The aryl-boronate end-cap was appended to both one and two monomer units. The model systems were terminated with a p-nitroaniline carbamate. Upon degradation of the model systems, the release of p-nitroaniline from the terminal carbamate was monitored using UV/vis spectroscopy. By looking at the difference in the half-lives for release of the p-nitroaniline between the model systems containing one monomer unit and two monomer units, the half-life for the release of a single monomer unit (shown in blue in Figure 5) can be quantified.

The H model systems were synthesized according to the route shown in Scheme 3, and the OMe model systems were prepared as shown in Scheme 4.

Scheme 3. H model systems.a

Scheme 4. OMe model systems.a

Analysis of the model systems to compare the release rates of single monomeric units.
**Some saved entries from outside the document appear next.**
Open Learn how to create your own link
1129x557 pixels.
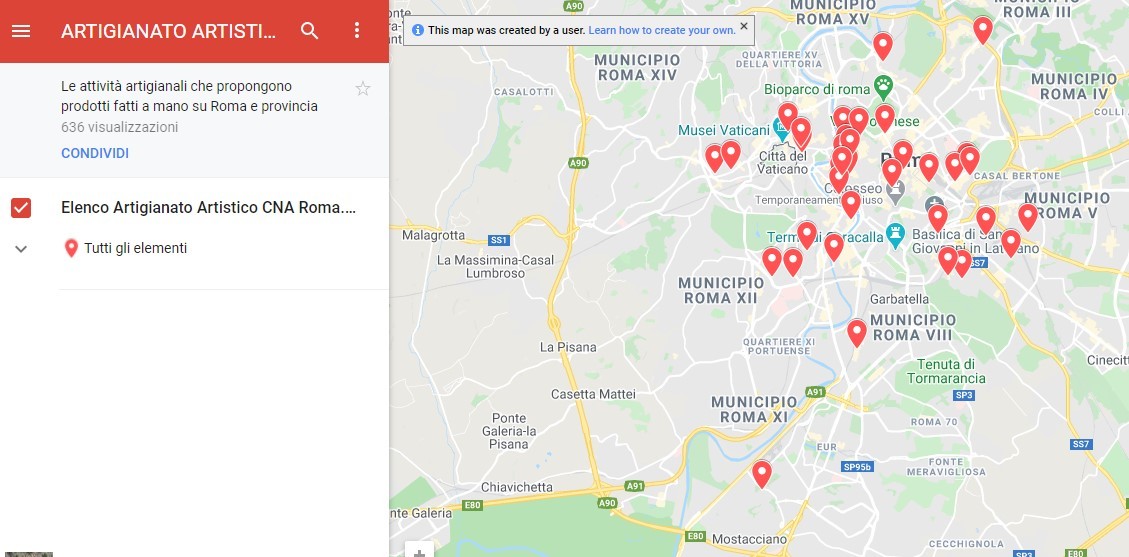pos(662,30)
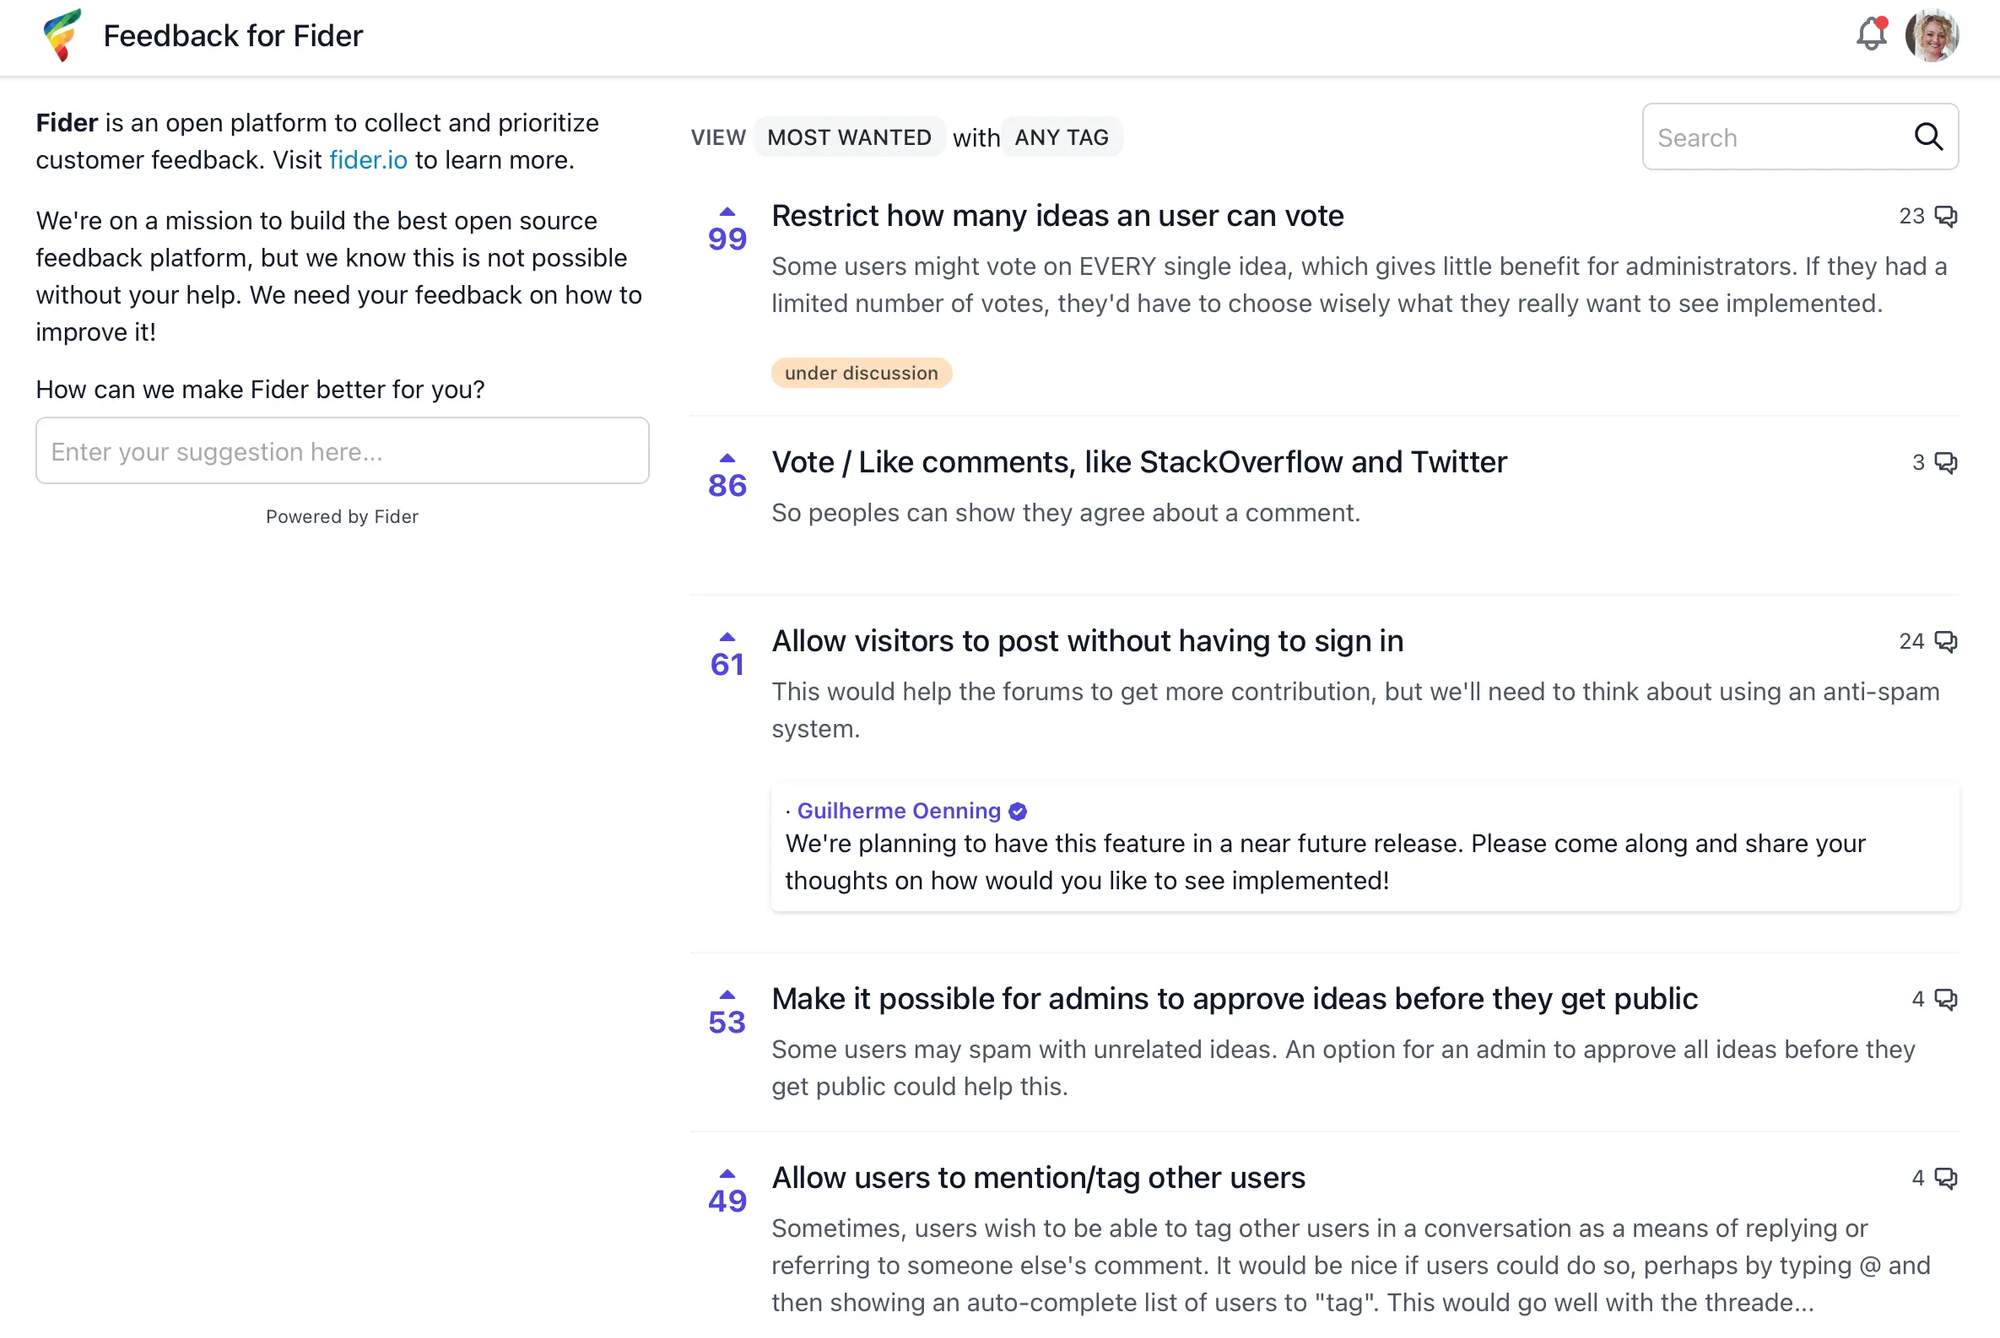The height and width of the screenshot is (1338, 2000).
Task: Click the Fider logo icon
Action: click(x=62, y=35)
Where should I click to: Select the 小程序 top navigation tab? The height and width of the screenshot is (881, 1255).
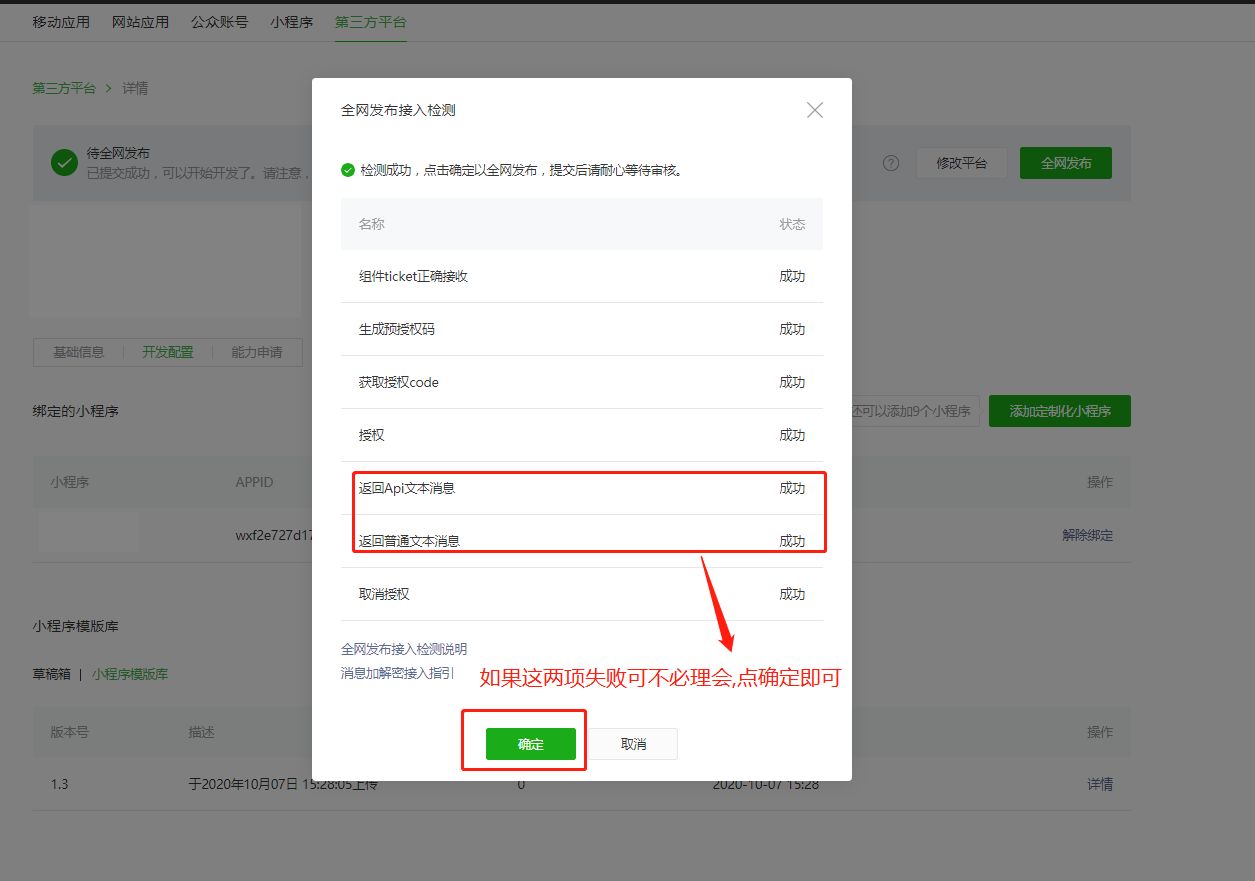pos(291,22)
The four small molecule model systems shown in Figure 5 depolymerize in the presence of hydrogen peroxide to release p-nitroaniline, which can be detected by UV/vis spectroscopy.  Using this procedure, the half-lives for the H model systems were found to be: 42 min for 12 (one monomer unit) and 634 min for 13 (two monomer units). The difference between the two model systems gives a half-life for a single H monomer of 592 min (Table 1). The half-lives for the OMe model systems were found to be: 11 min for 18 (one monomer unit) and 32 min for 19 (two monomer units). The difference between the two model systems gives a half-life for the OMe monomer of 21 min. This half-life is 28-fold faster than when the OMe group is absent. In a polymeric system, this increase in rate should be compounded to show a dramatic difference in depolymerization times between a polymer comprising the H monomer and one comprising the OMe monomer.

Table 1. Comparison of the half-lives for the release of one monomeric unit.

Description: table of release times for model systems carbamates only

Concluding remarks. Our goals in the second year of this program are to translate the results of our physical organic studies into highly responsive polymers.